_DATA LISTING_
● ● ● ● ● ● ●

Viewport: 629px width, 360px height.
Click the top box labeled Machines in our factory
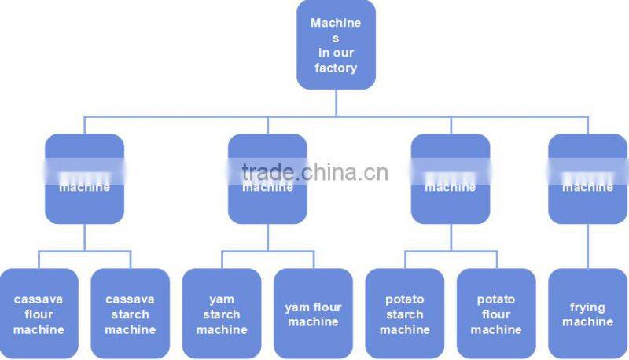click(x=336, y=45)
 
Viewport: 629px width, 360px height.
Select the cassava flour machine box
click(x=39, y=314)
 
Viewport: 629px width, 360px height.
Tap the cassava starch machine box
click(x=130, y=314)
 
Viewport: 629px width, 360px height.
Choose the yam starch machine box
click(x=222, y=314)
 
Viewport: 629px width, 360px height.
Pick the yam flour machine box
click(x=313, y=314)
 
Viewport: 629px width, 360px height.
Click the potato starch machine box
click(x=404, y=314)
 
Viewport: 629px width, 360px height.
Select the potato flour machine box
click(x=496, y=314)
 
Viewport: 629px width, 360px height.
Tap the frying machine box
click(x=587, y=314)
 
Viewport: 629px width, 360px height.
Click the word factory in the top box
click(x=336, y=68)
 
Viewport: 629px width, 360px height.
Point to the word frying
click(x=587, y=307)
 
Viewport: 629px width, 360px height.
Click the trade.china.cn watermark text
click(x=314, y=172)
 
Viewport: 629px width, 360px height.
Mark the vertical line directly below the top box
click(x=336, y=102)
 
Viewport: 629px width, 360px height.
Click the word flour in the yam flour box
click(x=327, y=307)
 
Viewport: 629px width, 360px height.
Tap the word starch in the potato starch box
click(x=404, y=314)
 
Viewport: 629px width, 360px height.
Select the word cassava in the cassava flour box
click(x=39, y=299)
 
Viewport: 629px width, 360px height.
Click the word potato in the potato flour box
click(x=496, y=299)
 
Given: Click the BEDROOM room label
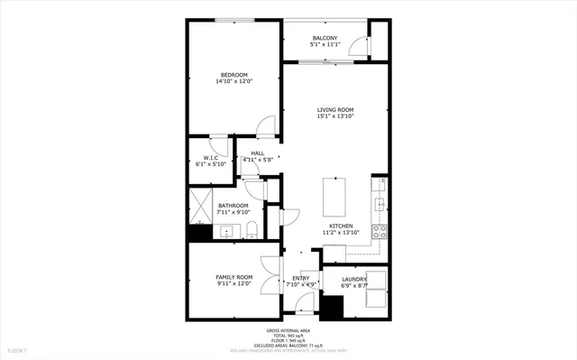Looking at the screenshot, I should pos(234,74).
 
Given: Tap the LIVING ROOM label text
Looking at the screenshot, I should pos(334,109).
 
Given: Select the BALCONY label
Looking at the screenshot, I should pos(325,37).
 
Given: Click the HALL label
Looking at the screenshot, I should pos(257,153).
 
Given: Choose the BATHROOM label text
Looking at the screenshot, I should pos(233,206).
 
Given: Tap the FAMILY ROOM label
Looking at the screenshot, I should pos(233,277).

● ● ● ● ● ● ●

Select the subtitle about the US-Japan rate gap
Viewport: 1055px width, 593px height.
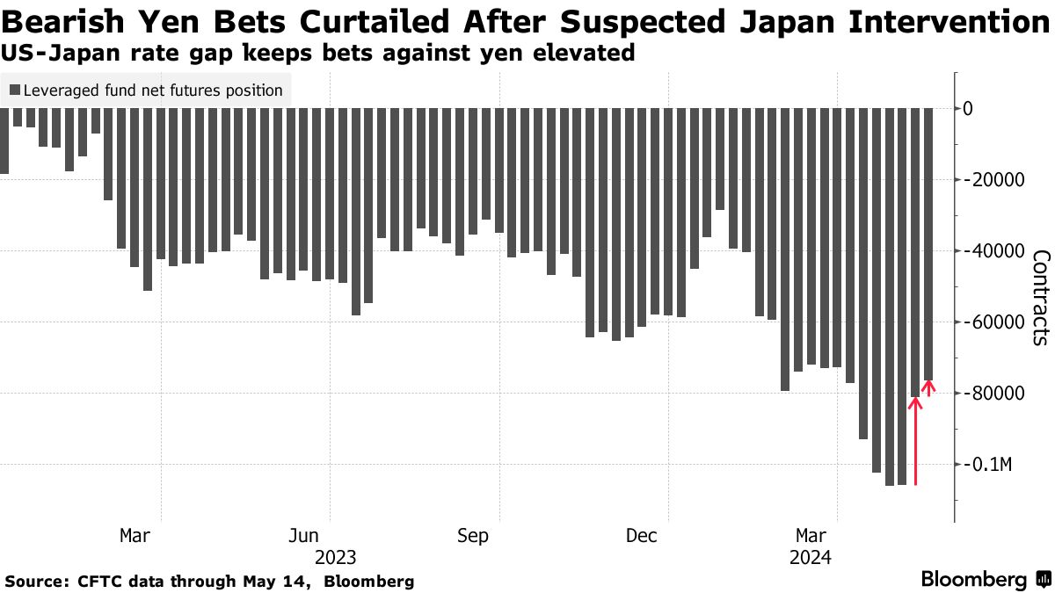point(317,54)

● ● ● ● ● ● ●

_OBJECTIVE_
Rewrite the records starting with the line that contains "Given: Click the BEDROOM room label" and going on through the line that contains "Looking at the screenshot, I should pos(233,277).", replacing "Looking at the screenshot" with "Based on the screenshot" everywhere in them and leaving everything else unchanged. Give only those lines, without the pictures.

_TASK RESULT_
Given: Click the BEDROOM room label
Based on the screenshot, I should pos(234,74).
 
Given: Tap the LIVING ROOM label text
Based on the screenshot, I should pos(334,109).
 
Given: Select the BALCONY label
Based on the screenshot, I should pos(325,37).
 
Given: Click the HALL label
Based on the screenshot, I should pos(257,153).
 
Given: Choose the BATHROOM label text
Based on the screenshot, I should pos(233,206).
 
Given: Tap the FAMILY ROOM label
Based on the screenshot, I should pos(233,277).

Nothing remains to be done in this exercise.